Work to be completed:
From top to bottom, write out the listing exactly.

START Supplied records

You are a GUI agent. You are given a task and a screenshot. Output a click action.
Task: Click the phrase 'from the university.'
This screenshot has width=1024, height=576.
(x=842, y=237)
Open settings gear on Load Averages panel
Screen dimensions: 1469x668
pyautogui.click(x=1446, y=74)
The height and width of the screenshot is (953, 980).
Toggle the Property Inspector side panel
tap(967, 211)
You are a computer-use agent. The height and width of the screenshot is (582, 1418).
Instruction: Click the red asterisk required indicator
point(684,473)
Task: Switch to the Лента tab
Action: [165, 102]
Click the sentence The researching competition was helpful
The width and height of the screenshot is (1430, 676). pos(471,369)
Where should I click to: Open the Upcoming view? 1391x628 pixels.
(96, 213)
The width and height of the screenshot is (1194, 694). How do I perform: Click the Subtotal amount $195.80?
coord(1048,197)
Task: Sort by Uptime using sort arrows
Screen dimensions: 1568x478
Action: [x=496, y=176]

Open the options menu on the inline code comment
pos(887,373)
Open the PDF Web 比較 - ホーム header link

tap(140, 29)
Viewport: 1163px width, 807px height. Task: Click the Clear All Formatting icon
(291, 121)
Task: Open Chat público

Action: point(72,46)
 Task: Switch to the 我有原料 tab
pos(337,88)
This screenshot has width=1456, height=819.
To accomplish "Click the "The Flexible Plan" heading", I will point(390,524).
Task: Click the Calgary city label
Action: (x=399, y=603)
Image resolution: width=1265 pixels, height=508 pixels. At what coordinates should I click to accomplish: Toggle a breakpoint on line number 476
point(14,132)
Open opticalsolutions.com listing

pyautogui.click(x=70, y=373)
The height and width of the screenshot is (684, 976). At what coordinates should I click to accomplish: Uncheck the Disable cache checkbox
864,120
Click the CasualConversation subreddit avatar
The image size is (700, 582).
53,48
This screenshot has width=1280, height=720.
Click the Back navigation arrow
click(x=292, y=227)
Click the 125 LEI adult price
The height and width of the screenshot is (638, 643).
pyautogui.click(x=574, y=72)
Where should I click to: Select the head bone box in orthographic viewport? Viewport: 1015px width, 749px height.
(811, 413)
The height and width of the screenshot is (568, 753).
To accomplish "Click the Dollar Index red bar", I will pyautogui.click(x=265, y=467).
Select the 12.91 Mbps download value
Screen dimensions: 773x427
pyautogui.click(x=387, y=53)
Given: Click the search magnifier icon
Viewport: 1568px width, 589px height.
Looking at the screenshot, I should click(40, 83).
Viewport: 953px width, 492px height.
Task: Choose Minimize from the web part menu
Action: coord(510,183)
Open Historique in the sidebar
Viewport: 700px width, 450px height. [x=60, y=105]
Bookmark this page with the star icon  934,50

END Supplied records

Answer box:
You are a GUI agent. You are given a task and a screenshot. Output a click action.
Task: Click the phrase 'from the university.'
This screenshot has width=1024, height=576.
(x=842, y=237)
Open settings gear on Load Averages panel
Screen dimensions: 1469x668
pyautogui.click(x=1446, y=74)
The height and width of the screenshot is (953, 980).
Toggle the Property Inspector side panel
tap(967, 211)
You are a computer-use agent. The height and width of the screenshot is (582, 1418).
Instruction: Click the red asterisk required indicator
point(684,473)
Task: Switch to the Лента tab
Action: [165, 102]
Click the sentence The researching competition was helpful
The width and height of the screenshot is (1430, 676). pos(471,369)
Where should I click to: Open the Upcoming view? 1391x628 pixels.
(96, 213)
The width and height of the screenshot is (1194, 694). How do I perform: Click the Subtotal amount $195.80?
coord(1048,197)
Task: Sort by Uptime using sort arrows
Screen dimensions: 1568x478
Action: [x=496, y=176]

Open the options menu on the inline code comment
pos(887,373)
Open the PDF Web 比較 - ホーム header link

tap(140, 29)
Viewport: 1163px width, 807px height. Task: Click the Clear All Formatting icon
(291, 121)
Task: Open Chat público

Action: point(72,46)
 Task: Switch to the 我有原料 tab
pos(337,88)
This screenshot has width=1456, height=819.
To accomplish "Click the "The Flexible Plan" heading", I will point(390,524).
Task: Click the Calgary city label
Action: (x=399, y=603)
Image resolution: width=1265 pixels, height=508 pixels. At what coordinates should I click to accomplish: Toggle a breakpoint on line number 476
point(14,132)
Open opticalsolutions.com listing

pyautogui.click(x=70, y=373)
The height and width of the screenshot is (684, 976). At what coordinates should I click to accomplish: Uncheck the Disable cache checkbox
864,120
Click the CasualConversation subreddit avatar
The image size is (700, 582).
53,48
This screenshot has width=1280, height=720.
Click the Back navigation arrow
click(x=292, y=227)
Click the 125 LEI adult price
The height and width of the screenshot is (638, 643).
pyautogui.click(x=574, y=72)
Where should I click to: Select the head bone box in orthographic viewport? Viewport: 1015px width, 749px height.
(811, 413)
The height and width of the screenshot is (568, 753).
To accomplish "Click the Dollar Index red bar", I will pyautogui.click(x=265, y=467).
Select the 12.91 Mbps download value
Screen dimensions: 773x427
pyautogui.click(x=387, y=53)
Given: Click the search magnifier icon
Viewport: 1568px width, 589px height.
Looking at the screenshot, I should click(40, 83).
Viewport: 953px width, 492px height.
Task: Choose Minimize from the web part menu
Action: coord(510,183)
Open Historique in the sidebar
Viewport: 700px width, 450px height. [x=60, y=105]
Bookmark this page with the star icon  934,50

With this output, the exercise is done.